The wave of reactions ended up with the host asking for sorry, the NBC decision of cancelling the show and a tsunami of hate speech spilled on social networks – curiously, while people were trying to call for freedom and respect. On a purpose, I decided to bring you the definition of blackface first instead of the Diana Ross costume in order to make you think if the example can be considered a “real” blackface and, consequently, make you reflect out of the hysteria.
So, what do you think?
In a moment where the eyes of the world are turning to topics like stereotypes and racism, we should bring the connection between freedom and respect, again, to the center of the table. When you assume a new identity thought a costume, you are touching people that, directed or undirected ways can feel a connection with your personage and I think is dangerous. The essence of costumes is very different so, let us try to keep focus. When you want to dress you up as a character with other skin color, do you think it is immediately disrespectful? Extremists probably will say yes and this answer is 100% valid. Although to start an internal dialogue, I believe that the question should be seen in another shape. A more tolerant one…

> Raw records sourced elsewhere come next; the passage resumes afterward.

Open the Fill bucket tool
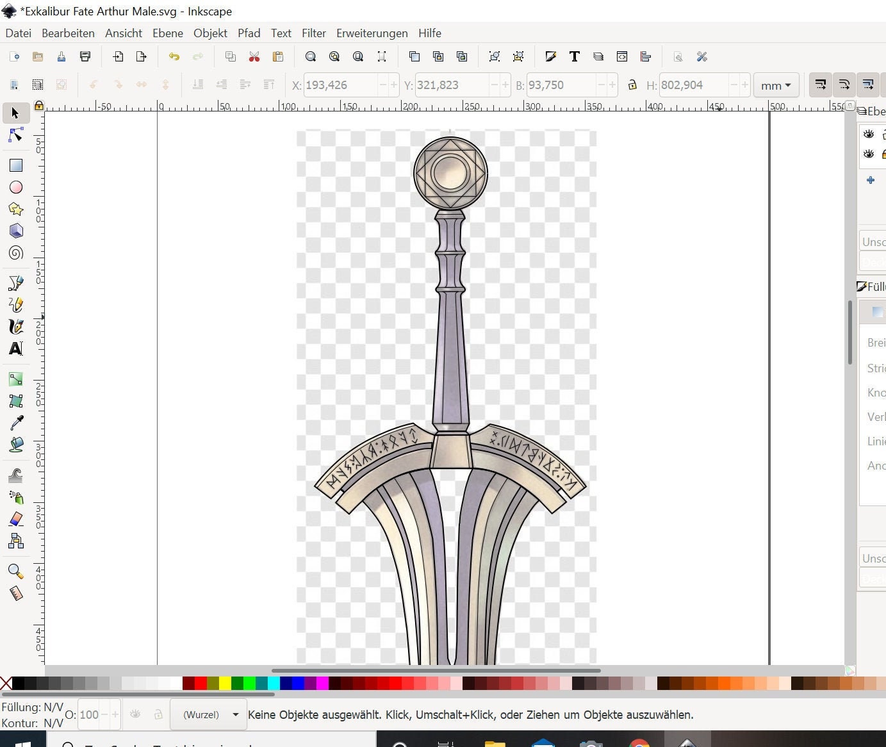886x747 pixels. click(15, 444)
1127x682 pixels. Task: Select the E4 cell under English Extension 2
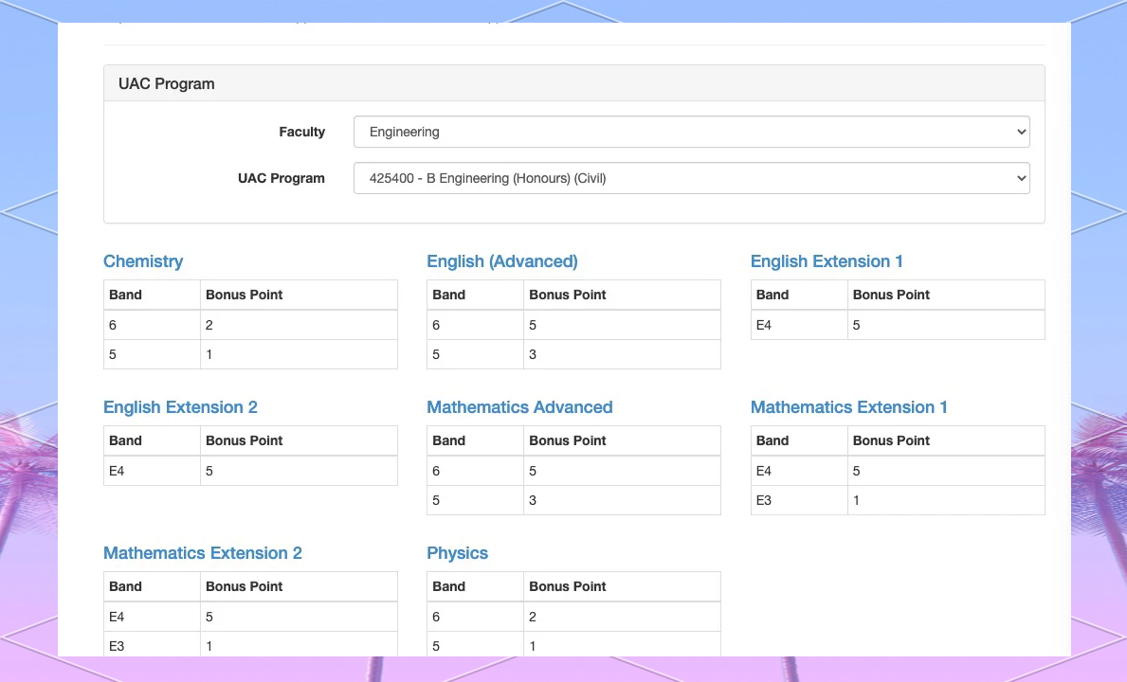(117, 471)
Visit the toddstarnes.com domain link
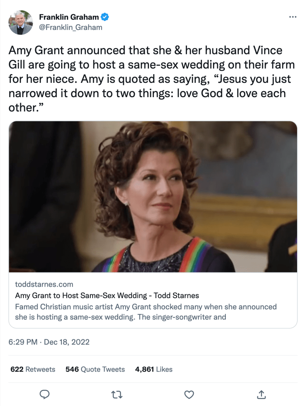305x406 pixels. click(44, 284)
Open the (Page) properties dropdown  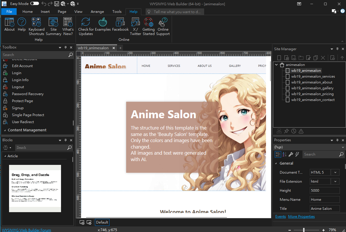point(342,147)
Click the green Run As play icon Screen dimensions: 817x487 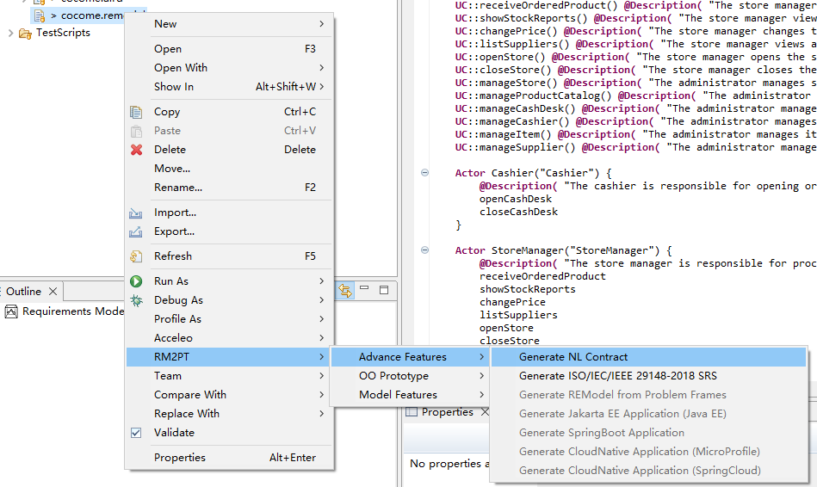click(136, 281)
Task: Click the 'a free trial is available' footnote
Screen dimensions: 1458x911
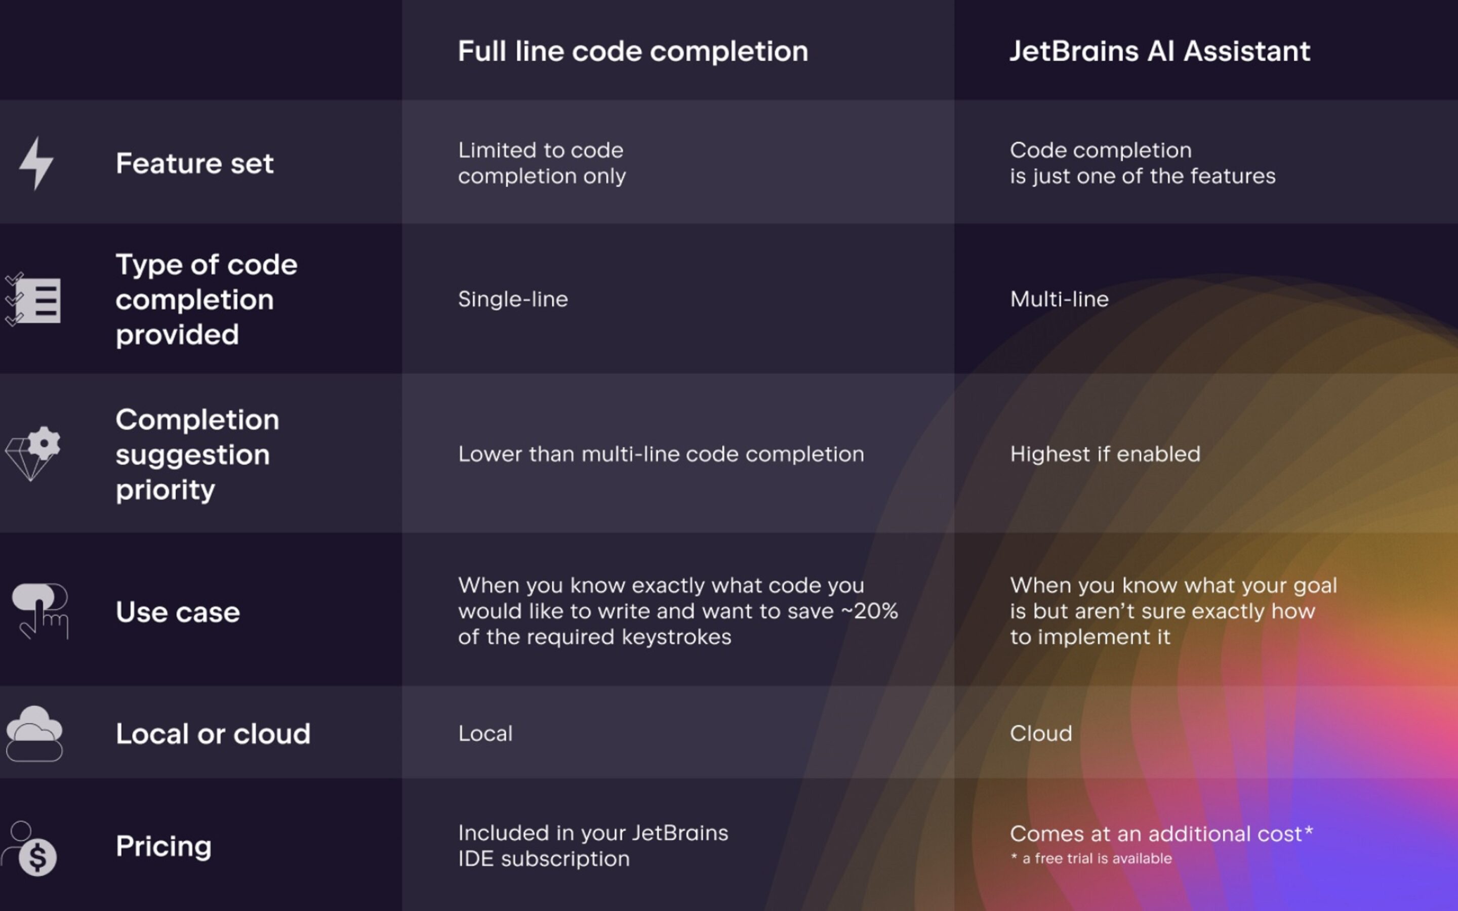Action: coord(1091,859)
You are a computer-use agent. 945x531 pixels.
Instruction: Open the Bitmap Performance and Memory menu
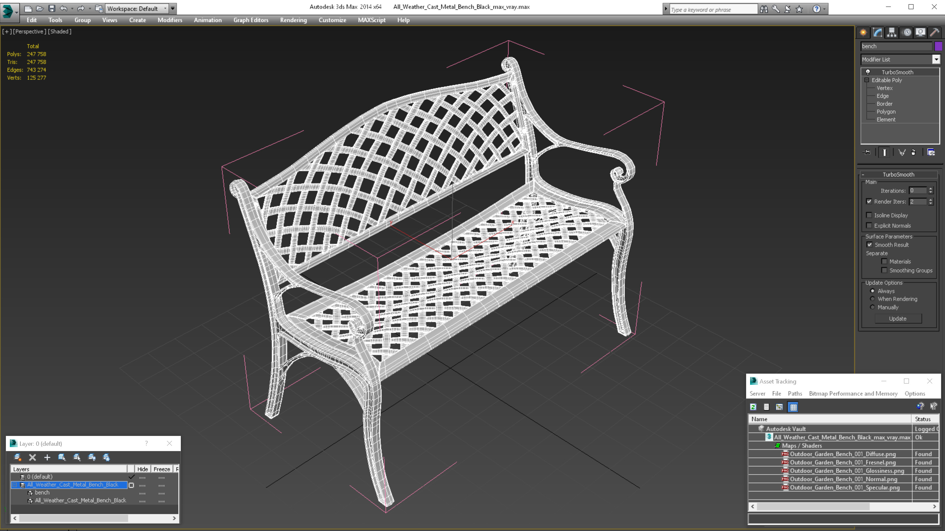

When you want to dress up as a Mexican, you will find several “basic” elements to represent it. So, at the first look, do you think this elements are part of a culture that we want to represent so it means that it is fair to use them? In another hand, you would feel disrespected if someone decided to use your national elements in order to appear characterized as you? Going deeper, do you assume that this kind of costumes are the result of a clear generalization of the Mexican identity that ends up in promoting the stereotype?
Going even more into the issue: the use of this kind of costumes can be racist for people that assume that they are clear stereotypes or the prejudice just appear when your behavior/goal with the costume represents an attempt to joke or criticize the theme you chose? I am pretty sure you value your freedom of choice a lot, so how would you react if someone felt uncomfortable with your costume in a party? What are the limits of freedom?
For sure the answers will be different from one person to another and this is the magical thing about such topics. How basic values and perceptions of it are the base of every social question. Coming from a country with a big tradition of Carnival and costumes, I am really interested in how the limits for the costumes change from mind to mind.
By Ricardo Leitão, a costumes lover.